- Tom Emmer introduced a proposal to cut tipped employee wages.
- Tom Emmer thinks servers in restaurants make $100,000 per year.
Minneapolis Star Tribune, July 6, 2010“Republican gubernatorial candidate Tom Emmer rekindled a smoldering debate Monday when he said minimum-wage workers who earn tips should have their wages reduced.
”Minneapolis Star Tribune Editorial, July 7, 2010“Republican gubernatorial candidate Tom Emmer revealed more than he likely intended Monday when he proposed a reduction in the state-mandated minimum wage paid to tipped employees, most of them restaurant servers.
”Minneapolis Star Tribune, July 10, 2010“To all the hospitality workers whom Tom Emmer enraged by suggesting a cut in their base wages, the Republican gubernatorial candidate offered an idea late this week: Let’s meet.$ldquo;Emmer infuriated many restaurant workers Monday when he said he would support reducing the minimum wage for hospitality workers who earn tips.
”Rochester Post Bulletin, July 7, 2010“Rep. Tom Emmer, the GOP’s gubernatorial nominee, on Monday floated the idea of implementing a “tip credit” that would allow restaurant owners to reduce the minimum wage that servers are paid.
”KEYC-TV Mankato, July 7, 2010“A law that permits states to drop the wages of tipped employees like waiters and waitresses to only 2.13 an hour…
“Mankato Free Press, July 10, 2010“Candidate for governor Tom Emmer has been taking some heat for his suggestion that the state do away with the minimum wage for a lot of waiters and bartenders. He proposes that waiters and waitresses who get $30 or more a month in tips could be paid the federal minimum of $2.13 an hour for that business.
”Mary Lahamer on Almanac, July 10. 2010“Tom Emmer made the most news when he said the minimum wage for waiters should be lowered through a tip credit.”
Tom Emmer has not proposed tip credit legislation that cuts anyone’s wages. During a tour of a local restaurant as part of the Freedom and Prosperity Project, Rep. Emmer heard from restaurant owners about the challenges they face growing jobs in this economy. A tip credit was suggested as a way to help Minnesota businesses stay competitive with other states (43 other states including all of Minnesota’s neighboring states have a tip credit).
Tom was asked if he supported the concept of a tip credit and he responded “yes.” There was no discussion of any detailed plan and certainly no discussion of lowering the current minimum wage for tipped employees from $7.25 to $2.13.
Tom was also asked by Bill Salisbury of the Pioneer Press if he supported lowering the minimum wage. He answered: “I don’t know that you could do that. I think you have to talk to these guys (business owners). That’s why it’s more in line with a tip credit that you have to be talking about. Plus, you know Bill, you have federal law you have to think about.”

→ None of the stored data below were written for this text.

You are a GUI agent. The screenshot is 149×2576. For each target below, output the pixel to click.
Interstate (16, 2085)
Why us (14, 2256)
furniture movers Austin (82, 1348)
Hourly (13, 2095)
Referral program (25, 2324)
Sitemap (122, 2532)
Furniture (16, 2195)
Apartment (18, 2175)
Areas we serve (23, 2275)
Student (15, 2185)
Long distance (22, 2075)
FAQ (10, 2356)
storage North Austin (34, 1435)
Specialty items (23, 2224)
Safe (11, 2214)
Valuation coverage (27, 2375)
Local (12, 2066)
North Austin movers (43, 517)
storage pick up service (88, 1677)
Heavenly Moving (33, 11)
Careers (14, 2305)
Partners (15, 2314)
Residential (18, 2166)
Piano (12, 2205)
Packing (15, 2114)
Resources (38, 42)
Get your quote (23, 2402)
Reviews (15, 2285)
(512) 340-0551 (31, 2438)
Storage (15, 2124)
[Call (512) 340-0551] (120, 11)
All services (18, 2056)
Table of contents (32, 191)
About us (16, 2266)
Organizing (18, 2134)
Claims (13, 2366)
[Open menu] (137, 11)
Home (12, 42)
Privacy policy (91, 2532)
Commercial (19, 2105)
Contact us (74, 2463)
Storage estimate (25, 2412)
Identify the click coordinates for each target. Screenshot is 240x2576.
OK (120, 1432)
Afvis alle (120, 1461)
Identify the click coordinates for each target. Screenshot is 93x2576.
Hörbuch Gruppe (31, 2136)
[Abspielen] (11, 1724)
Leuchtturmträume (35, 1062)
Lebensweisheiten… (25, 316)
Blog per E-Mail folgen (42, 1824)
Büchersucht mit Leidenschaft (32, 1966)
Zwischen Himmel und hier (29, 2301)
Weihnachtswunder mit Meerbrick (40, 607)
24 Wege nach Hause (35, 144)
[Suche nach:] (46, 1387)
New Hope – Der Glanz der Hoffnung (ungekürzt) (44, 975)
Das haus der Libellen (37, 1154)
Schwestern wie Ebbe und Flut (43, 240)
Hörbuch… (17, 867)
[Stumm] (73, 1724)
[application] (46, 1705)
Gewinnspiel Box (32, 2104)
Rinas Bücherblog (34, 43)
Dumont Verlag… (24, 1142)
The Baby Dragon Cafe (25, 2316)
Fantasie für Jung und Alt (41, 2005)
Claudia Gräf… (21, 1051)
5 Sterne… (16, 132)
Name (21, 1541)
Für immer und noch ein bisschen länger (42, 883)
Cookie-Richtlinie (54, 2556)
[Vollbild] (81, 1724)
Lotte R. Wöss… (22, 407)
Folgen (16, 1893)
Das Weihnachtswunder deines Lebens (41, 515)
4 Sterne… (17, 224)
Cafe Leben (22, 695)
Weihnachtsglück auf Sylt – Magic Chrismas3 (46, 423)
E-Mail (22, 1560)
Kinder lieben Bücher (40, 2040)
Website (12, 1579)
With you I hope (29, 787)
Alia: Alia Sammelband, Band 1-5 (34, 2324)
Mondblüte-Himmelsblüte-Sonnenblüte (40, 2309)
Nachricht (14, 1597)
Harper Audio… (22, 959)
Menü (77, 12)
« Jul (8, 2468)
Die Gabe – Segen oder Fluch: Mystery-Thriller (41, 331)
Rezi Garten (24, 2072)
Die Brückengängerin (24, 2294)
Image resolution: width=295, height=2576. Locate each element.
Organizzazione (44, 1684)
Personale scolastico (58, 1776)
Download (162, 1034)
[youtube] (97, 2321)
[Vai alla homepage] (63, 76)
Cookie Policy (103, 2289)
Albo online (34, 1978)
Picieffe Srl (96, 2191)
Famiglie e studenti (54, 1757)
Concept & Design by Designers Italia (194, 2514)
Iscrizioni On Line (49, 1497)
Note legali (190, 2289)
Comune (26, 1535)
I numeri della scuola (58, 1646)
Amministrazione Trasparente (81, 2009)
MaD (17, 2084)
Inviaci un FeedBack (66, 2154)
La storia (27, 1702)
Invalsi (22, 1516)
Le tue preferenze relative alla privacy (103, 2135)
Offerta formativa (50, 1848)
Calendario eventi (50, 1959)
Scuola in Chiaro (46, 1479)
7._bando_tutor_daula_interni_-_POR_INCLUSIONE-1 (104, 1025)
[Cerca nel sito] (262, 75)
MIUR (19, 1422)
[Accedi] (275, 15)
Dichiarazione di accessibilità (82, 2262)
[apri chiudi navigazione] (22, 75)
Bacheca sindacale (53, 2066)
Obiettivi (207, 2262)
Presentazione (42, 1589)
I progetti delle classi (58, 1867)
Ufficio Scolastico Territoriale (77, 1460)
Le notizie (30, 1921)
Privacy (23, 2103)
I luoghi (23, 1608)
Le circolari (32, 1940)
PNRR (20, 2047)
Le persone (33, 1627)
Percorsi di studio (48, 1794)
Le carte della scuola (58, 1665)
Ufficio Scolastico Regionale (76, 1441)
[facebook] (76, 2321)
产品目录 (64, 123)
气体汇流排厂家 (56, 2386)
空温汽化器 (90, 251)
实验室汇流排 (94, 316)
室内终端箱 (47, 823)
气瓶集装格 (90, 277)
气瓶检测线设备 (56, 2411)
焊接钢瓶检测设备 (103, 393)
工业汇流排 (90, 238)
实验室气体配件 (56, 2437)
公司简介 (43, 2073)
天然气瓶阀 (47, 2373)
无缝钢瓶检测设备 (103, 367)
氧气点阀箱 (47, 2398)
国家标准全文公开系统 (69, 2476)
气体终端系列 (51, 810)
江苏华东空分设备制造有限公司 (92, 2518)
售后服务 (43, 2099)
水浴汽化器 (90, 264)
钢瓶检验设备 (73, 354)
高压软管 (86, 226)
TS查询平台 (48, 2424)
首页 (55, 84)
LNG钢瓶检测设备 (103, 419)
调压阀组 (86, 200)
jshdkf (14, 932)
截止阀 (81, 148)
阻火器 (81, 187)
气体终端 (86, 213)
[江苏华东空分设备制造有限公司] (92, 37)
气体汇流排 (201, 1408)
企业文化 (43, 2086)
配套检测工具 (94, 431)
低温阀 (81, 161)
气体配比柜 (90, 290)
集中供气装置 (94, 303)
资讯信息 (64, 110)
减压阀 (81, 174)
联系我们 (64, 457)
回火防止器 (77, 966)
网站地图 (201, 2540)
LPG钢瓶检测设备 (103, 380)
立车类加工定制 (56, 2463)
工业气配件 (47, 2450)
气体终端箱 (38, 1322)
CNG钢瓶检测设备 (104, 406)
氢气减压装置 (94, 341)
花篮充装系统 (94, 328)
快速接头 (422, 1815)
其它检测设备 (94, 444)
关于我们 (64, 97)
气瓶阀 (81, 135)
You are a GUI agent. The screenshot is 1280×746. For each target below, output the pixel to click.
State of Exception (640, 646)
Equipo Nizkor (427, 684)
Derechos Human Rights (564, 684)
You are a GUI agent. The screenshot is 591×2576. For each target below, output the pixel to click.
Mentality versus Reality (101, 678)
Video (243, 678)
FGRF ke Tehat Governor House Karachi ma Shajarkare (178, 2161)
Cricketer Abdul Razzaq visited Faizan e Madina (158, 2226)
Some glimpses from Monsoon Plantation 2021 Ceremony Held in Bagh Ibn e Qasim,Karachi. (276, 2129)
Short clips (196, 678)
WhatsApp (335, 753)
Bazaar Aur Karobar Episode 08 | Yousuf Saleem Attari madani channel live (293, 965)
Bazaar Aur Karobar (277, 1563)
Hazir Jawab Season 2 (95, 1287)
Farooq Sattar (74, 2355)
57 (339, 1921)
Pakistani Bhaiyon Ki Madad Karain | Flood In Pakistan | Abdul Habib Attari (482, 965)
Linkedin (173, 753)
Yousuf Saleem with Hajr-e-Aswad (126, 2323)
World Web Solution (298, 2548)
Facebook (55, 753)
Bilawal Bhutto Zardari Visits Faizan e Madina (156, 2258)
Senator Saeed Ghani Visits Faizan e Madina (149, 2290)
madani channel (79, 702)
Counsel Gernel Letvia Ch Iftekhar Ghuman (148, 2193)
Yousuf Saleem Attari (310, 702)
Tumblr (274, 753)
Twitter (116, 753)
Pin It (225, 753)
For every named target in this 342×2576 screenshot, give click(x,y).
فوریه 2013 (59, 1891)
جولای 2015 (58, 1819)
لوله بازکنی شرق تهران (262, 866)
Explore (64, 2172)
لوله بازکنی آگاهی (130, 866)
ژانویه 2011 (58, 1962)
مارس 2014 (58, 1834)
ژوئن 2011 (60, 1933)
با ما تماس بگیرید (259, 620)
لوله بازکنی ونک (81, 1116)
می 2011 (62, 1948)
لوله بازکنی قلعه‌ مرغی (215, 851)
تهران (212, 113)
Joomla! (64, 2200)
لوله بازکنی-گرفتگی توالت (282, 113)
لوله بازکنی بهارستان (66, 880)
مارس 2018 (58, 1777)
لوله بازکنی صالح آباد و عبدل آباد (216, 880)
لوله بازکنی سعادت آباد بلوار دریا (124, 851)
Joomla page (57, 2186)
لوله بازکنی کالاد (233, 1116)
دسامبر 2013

In fact, the last time this issue was debated in the Minnesota legislature, the proposal was to simply keep tipped employees at the current minimum wage while other employees received a $1 per hour increase. Tom Emmer does not support lowering anyone’s wages, tipped or otherwise.
The owners of the restaurant Tom was visiting mentioned that some employees could earn as much as $100,000 in a good year. Tom repeated that number as an example to show how unnecessary the minimum wage is for some tipped workers.
Reporter Martin Moylan of Minnesota Public Radio was at the event and reported it this way:
Emmer said some well-tipped Eagle Street Grille employees are among those making more than $100,000 a year. But one of the grille’s owners said only a “couple” of his 45 or so servers make that much in a good year.
Obviously, Tom Emmer does not think most servers make that much money, and anyone saying he does is spreading false information.
More facts on the minimum wage and tip credit:
- The current minimum wage in Minnesota is $5.25 per hour for small businesses (less than $625,000 in gross revenue) and$6.15 for medium and large businesses (more than $625,000 in gross revenue).
- The federal minimum wage is currently higher than the state minimum wage at $6.25 for small businesses (less than $500,000 in gross revenue) and $7.25 per hour for medium and large businesses (more than $500,000 in gross receipts).
- Most restaurants in Minnesota are large enough to pay their employees the $7.25 minimum wage, meaning most servers in Minnesota earn $7.25 per hour plus tips.
- According the Minnesota Department of Labor, the average wage for tipped employees is $9.36 per hour, which is $2.11 more than the minimum wage.
- According to the Minnesota Restaurant Association, the average wage for tipped employees is $15.43 per hour, which is $8.18 more than the minimum wage.
- All of Minnesota’s neighboring states, all states in the Midwest and 43 states already have a tip credit in place.